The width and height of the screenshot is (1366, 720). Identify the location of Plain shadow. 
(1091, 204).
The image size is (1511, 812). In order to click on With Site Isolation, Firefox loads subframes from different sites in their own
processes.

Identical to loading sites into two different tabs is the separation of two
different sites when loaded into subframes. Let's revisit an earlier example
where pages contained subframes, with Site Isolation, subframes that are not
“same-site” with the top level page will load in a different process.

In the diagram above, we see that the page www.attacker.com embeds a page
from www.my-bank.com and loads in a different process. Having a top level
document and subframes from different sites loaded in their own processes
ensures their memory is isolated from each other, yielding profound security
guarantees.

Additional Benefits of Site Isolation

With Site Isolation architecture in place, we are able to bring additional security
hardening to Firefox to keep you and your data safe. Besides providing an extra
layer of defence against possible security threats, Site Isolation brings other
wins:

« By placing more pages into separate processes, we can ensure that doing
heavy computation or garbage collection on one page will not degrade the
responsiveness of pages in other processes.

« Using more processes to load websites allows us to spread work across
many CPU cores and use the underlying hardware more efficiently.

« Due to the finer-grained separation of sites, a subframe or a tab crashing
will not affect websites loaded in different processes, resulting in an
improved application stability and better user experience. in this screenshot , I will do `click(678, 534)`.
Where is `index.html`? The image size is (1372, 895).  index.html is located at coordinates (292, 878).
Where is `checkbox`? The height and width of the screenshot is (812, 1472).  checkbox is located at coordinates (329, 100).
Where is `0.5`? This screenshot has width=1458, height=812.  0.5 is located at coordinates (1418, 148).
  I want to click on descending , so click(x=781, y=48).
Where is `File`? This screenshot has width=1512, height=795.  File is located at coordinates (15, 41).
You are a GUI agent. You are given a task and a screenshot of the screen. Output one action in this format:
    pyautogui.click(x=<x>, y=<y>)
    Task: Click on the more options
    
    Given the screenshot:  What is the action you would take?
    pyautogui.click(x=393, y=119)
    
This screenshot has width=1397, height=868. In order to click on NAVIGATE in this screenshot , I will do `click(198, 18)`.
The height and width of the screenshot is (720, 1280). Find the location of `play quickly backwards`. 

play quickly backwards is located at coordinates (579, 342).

::::::::::

- PROBLEM -
Rewrite all the records above, replacing every "screenshot" with "screen capture" and leaving everything else unchanged.

- EXERCISE ANSWER -
The width and height of the screen capture is (1366, 720). Identify the location of Plain shadow. 
(1091, 204).
The image size is (1511, 812). In order to click on With Site Isolation, Firefox loads subframes from different sites in their own
processes.

Identical to loading sites into two different tabs is the separation of two
different sites when loaded into subframes. Let's revisit an earlier example
where pages contained subframes, with Site Isolation, subframes that are not
“same-site” with the top level page will load in a different process.

In the diagram above, we see that the page www.attacker.com embeds a page
from www.my-bank.com and loads in a different process. Having a top level
document and subframes from different sites loaded in their own processes
ensures their memory is isolated from each other, yielding profound security
guarantees.

Additional Benefits of Site Isolation

With Site Isolation architecture in place, we are able to bring additional security
hardening to Firefox to keep you and your data safe. Besides providing an extra
layer of defence against possible security threats, Site Isolation brings other
wins:

« By placing more pages into separate processes, we can ensure that doing
heavy computation or garbage collection on one page will not degrade the
responsiveness of pages in other processes.

« Using more processes to load websites allows us to spread work across
many CPU cores and use the underlying hardware more efficiently.

« Due to the finer-grained separation of sites, a subframe or a tab crashing
will not affect websites loaded in different processes, resulting in an
improved application stability and better user experience. in this screen capture , I will do `click(678, 534)`.
Where is `index.html`? The image size is (1372, 895).  index.html is located at coordinates (292, 878).
Where is `checkbox`? The height and width of the screen capture is (812, 1472).  checkbox is located at coordinates (329, 100).
Where is `0.5`? This screen capture has width=1458, height=812.  0.5 is located at coordinates (1418, 148).
  I want to click on descending , so click(x=781, y=48).
Where is `File`? This screen capture has width=1512, height=795.  File is located at coordinates (15, 41).
You are a GUI agent. You are given a task and a screen capture of the screen. Output one action in this format:
    pyautogui.click(x=<x>, y=<y>)
    Task: Click on the more options
    
    Given the screen capture:  What is the action you would take?
    pyautogui.click(x=393, y=119)
    
This screen capture has width=1397, height=868. In order to click on NAVIGATE in this screen capture , I will do `click(198, 18)`.
The height and width of the screen capture is (720, 1280). Find the location of `play quickly backwards`. 

play quickly backwards is located at coordinates (579, 342).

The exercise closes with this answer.